After getting canned without reason, the day after her maternity leave was up, Paula Cinini was not sure what to do; she had always worked as a journalist. To find some solace in this devastating situation, and cope with her mother's passing, Paula dug up her mother’s old, partly-burned, worn recipe book and began baking.
The good book with mom's recipes, burned pages, and finger prints throughout.
Baking is something Paula was taught to do with love. Baking reminded her of when she would help her mother and Italian grandma make pasta as a little girl. Paula took her skills into the kitchen and talent with words and built a blog that has been going strong for over three years. But, she didn’t stop there. Along with the help of her husband Alexandre (he taught himself chocolates, and Paula taught him cupcakes), and daughter Helena, Paula began to bake for their friend’s parties and events.
A cookie on a stick order going out for the weekend.
The popularity of her blog The Cookie Shop, and moist (yes) cakes, cookies, and cupcakes spread, and soon she had a business that she loved. All of her goods are sold virtually and baked right at home, with the help from Alexandre, who is in charge of the chocolates. Together, it is an entirely in-house operation that has transformed their home.
Paula and Alexandre.
Alexandre's white chocolate, caramel, and macadamia and chocolates.
Sugar cookies with killer frosting. I ate about four of these.
When asked about her first sell to a total stranger, Paula reveals that her client, a São Paulo University physics student, grabbed her and gave her a massive hug right there in the parking lot, where she admitted she was a huge fan of Paula’s blog, and “couldn’t wait to try her cupcakes!” Paula was clearly onto something.
Paula deep in concentration.
Brazilian baking is a bit different that of the U.S. or France. In a country where cake is a part of every afternoon snack, Paula admits that Brazilians are pretty particular about their cake, “They have to be more moist (yes) and the fillings sweeter. You can’t mess with these two things too much because people are particular.” In Brazilian cakes the main event comes from the filling and not so much the frosting, although that is good too.
Our moist wedding cake: orange cake with layers of pistachio creme filling. Still drooling.
Straight from Roger Rabbit: my sister in-law's coconut cake with fudge filling and sugar icing.
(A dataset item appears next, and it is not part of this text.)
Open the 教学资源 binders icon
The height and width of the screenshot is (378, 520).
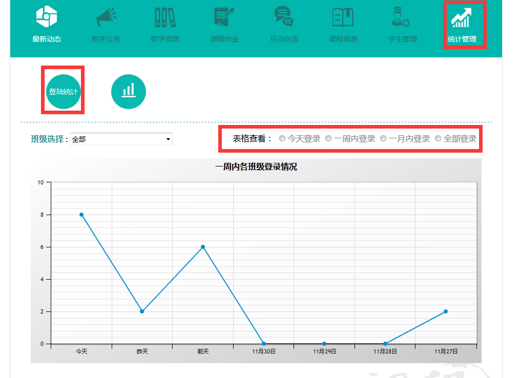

Fresh ingredients like pistachios, fruits, walnuts, and the very best flour fill her cakes (and kitchen).
The Cookie Shop.
Tools of the trade.
The secret ingredient for Brazilian sweet-makers is condensed milk. Paula laughs, “The French patisseries deplore Brazil’s use of it, but no one really cares, because it tastes so good.” It is rumored that the white sweet gooey stuff is making a comeback stateside.
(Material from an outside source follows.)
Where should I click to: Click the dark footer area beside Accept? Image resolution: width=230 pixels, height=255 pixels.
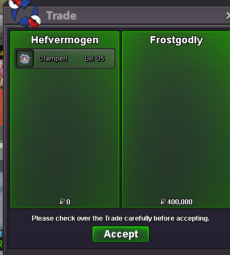pos(188,235)
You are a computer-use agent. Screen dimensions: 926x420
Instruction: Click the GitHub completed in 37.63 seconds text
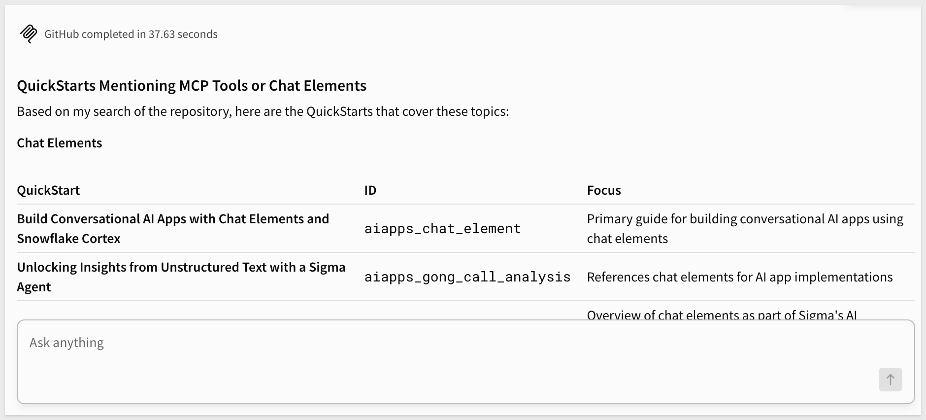(x=131, y=34)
Due to good ol’ twitter, Paula has recently joined forces with a group of over 50 bakers, other bloggers, and sweet-makers forming a sort of “online oracle” where anyone with a baking emergency can find help within minutes. They call themselves the “Doceiras Tweeteiras” (The Tweeting Sweet-Makers) and have formed a support group for women home alone that exercise creativity and challenge themselves to tackle new recipes and projects.
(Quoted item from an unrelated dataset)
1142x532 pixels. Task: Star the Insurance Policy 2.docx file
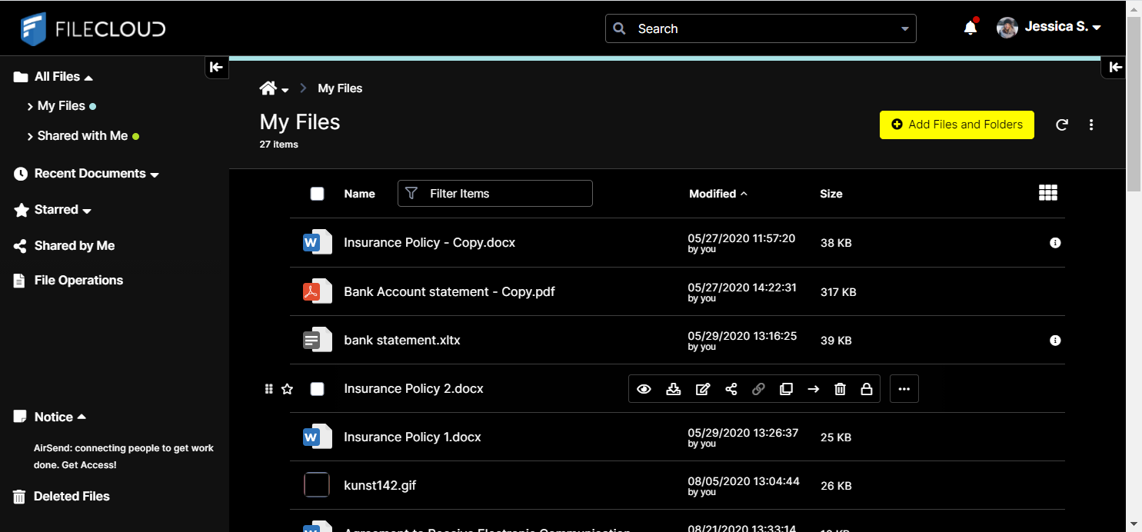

Paula says her first cake order was a disaster. After the third attempt, the recipe was right, but she had not transported a cake before and had to readjust and rebuild part of it in front of the birthday girl's house! To achieve the extreme moistness of Brazilian cake require a process. It takes Paula three days to build a two layer wedding cake, with time to cool, let it settle, then add the filling. The waiting period is crucial to make sure the cake sets properly.
No matter how long it takes, The Cookie Shop's aim is always to create magic.